* Given text *
Today I reached a point where it was down to thinking up the final humdinger of a paragraph for my forthcoming book ‘Shining Land’. It’s nearly there.
The great thing about this book, my eleventh, is that I’ve given a lot of time and consideration to every thought and proposition while lodged in the cosmological cocoon of my bed, looking out over the fields and woods at the jackdaws, swallows and buzzards.
With plenty of timespace to think. The book is all about time, space and consciousness. It’s going to annoy the hell out of some sceptics and rationalists, not least during this triumphal period of all-embracing Science.
Now I must review the whole 100,000 word manuscript again, submit it to two ‘expert readers’ to check through the ideas, compile the online appendices, enter the illustrations and maps into the manuscript, and it’s done. Phew. The book will come out, regardless, in digital format: the main issue is whether it comes out in print (the costliest and most complex option).
Then it’s two months of sitting around, kinda fallow, thumb twiddling, wondering what to do with myself. The creative vacuum creeps up afterwards. It does give time and space for things I ignored before, and for dwelling on nothing in particular.
Writing books is a self-imposed lockdown – most of the time an anti-social activity but now transcovidated into responsible self-isolation and social distancing. I’m doing the same thing as before but not, this time, anti-socially. Apparently. These twists of judgement are always strange for Aspies to get our heads around.
I’ve been on lockdown since mid-November, when diagnosed with myeloma. Approaching six months. So there was little change when Covid slunk in like a voracious Neptunian mist, taking over everyone’s lives and tenuous sense of reality. I just carried on – out of my head on chemotherapy and steroids.
It gets a bit boring, this lockdown, even though I have stuff I can get on with, in my slowly ponderous six-hours-per-day, wiped out, struggling way, stumbling around like a 96 year old. I’ve been on my own quite a lot throughout life and get a bit fed up of myself, my own cooking, my repetitive, stuck Virgo patterns and ossified daily methodologies. Why people want to prolong their lives and achieve immortality beats me. But then, ‘You were a strange little child’, my mother once said, and ‘You’re not like the child I brought up’.

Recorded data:
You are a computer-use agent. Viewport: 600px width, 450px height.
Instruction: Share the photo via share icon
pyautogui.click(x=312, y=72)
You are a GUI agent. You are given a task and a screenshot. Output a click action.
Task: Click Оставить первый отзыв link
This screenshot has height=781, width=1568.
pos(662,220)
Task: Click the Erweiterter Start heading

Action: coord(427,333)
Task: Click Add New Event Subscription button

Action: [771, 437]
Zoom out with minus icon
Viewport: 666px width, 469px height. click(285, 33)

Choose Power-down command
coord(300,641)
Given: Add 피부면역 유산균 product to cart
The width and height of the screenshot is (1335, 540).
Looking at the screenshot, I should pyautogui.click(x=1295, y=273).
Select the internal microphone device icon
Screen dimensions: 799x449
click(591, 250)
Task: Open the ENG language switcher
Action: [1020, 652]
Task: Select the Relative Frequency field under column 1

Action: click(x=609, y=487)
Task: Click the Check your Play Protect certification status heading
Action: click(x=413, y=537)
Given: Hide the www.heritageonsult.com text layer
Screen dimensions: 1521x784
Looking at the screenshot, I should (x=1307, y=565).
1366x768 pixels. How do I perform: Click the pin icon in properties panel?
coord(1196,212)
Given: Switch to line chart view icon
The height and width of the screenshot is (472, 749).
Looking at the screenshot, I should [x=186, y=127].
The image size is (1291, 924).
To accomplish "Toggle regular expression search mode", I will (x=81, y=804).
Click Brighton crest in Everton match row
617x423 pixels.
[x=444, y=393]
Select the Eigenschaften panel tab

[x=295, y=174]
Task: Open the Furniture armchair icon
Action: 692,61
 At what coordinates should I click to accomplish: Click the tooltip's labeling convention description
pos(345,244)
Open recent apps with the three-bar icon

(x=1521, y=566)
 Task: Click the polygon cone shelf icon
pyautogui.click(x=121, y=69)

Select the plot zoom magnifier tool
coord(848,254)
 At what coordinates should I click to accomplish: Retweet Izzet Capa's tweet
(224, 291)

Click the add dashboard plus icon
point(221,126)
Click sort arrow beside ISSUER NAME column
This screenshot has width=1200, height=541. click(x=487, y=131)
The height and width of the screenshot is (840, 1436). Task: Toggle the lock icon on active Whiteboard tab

* To do *
1. Turn the paragraph of the post that begins "Now I must review" into a short list that keeps its main facts.
2. Duplicate the text of the post word for word, taking everything from "Then it’s two" down to "our heads around.".
None of the lines in the recorded data are needed here.

* Responses to the exercise *
1.
- Review the whole 100,000-word manuscript again.
- Submit it to two "expert readers" to check the ideas.
- Compile the online appendices.
- Enter the illustrations and maps into the manuscript.
- The book will come out in digital format regardless; the main issue is whether it also comes out in print, the costliest and most complex option.

2.
Then it’s two months of sitting around, kinda fallow, thumb twiddling, wondering what to do with myself. The creative vacuum creeps up afterwards. It does give time and space for things I ignored before, and for dwelling on nothing in particular.
Writing books is a self-imposed lockdown – most of the time an anti-social activity but now transcovidated into responsible self-isolation and social distancing. I’m doing the same thing as before but not, this time, anti-socially. Apparently. These twists of judgement are always strange for Aspies to get our heads around.